The effect of electronic modulations on a series of C˄C orthometalated RuII-NHC complexes 2-10 was explored in (de)hydrogenation reaction. The electronic tweaking of the complexes was achieved either by varying the carbene donors (ImNHC vs 1,2,4-TzNHC) or the nature and position of the substituents on the N-phenyl wingtip of the NHC ligand. All the synthesized new complexes were fully characterized by using NMR analyses, mass spectrometry as well as X-ray crystallography. The electronic nature of the complexes was ascertained from the electrochemical analyses in addition to 13C{1H} NMR studies. Catalytic activities of the complexes were investigated in the acceptorless dehydrogenation of 1-phenyl-1-propanol to propiophenone, and we observed that RuII-NHC complexes containing ImNHC donors outperformed their TzNHC analogues. Further, the RuII-ImNHC precatalysts with substituents at the para-position with respect to the imidazolium moiety exhibited an activity trend of electron deficient complexes being more active than that of the electron rich complexes.
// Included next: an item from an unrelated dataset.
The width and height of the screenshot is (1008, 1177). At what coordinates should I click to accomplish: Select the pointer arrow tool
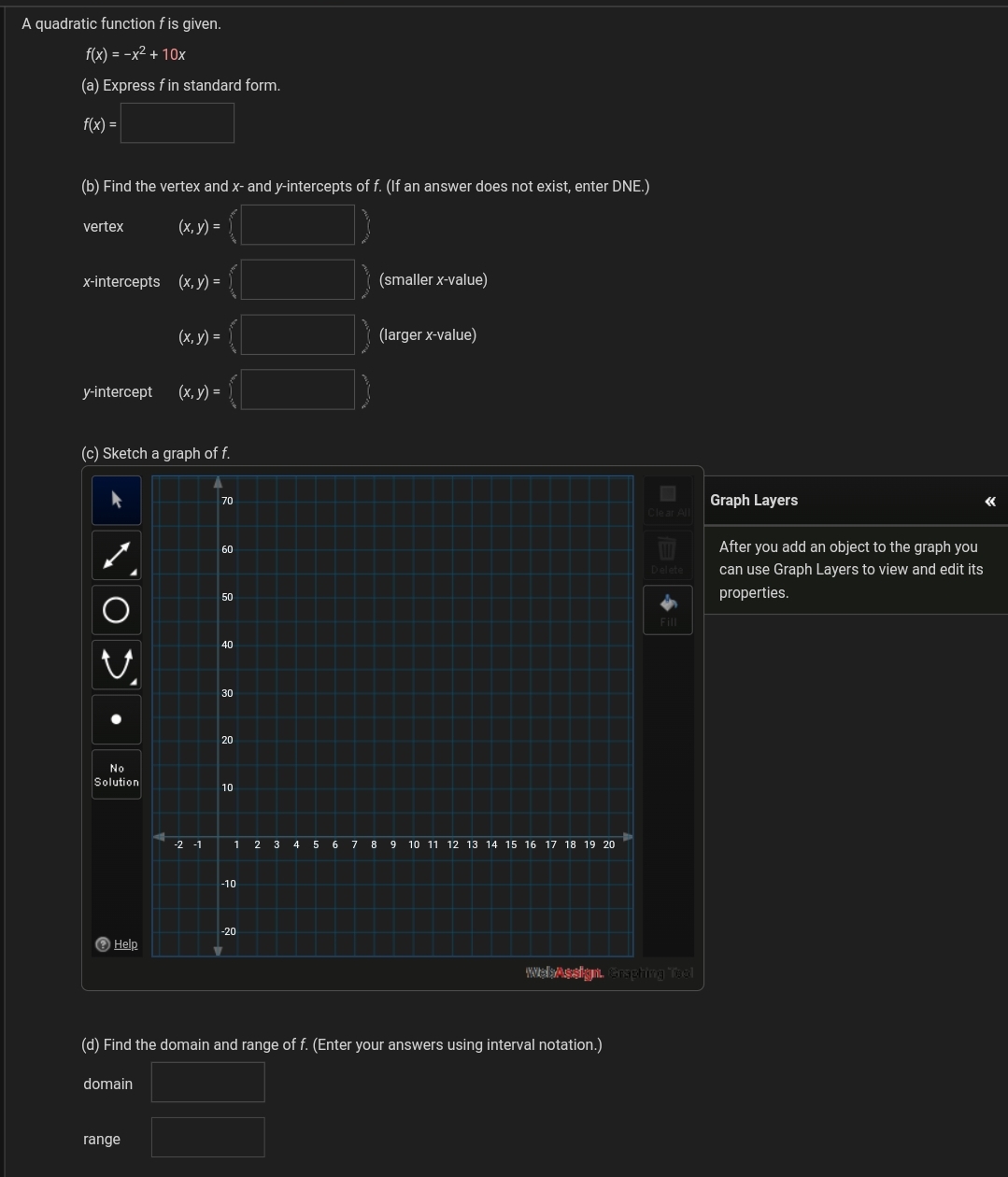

Whereas the analogous precatalysts with the substituents at meta-position exhibited different activity trend (electron rich complex is superior compared to the electron deficient complexes). Additionally, the complexes were also tested in the transfer hydrogenation of acetophenone and surprisingly, in contrast to dehydrogenation reaction, the meta-substituents had no effect on the transfer hydrogenation activities of the complexes.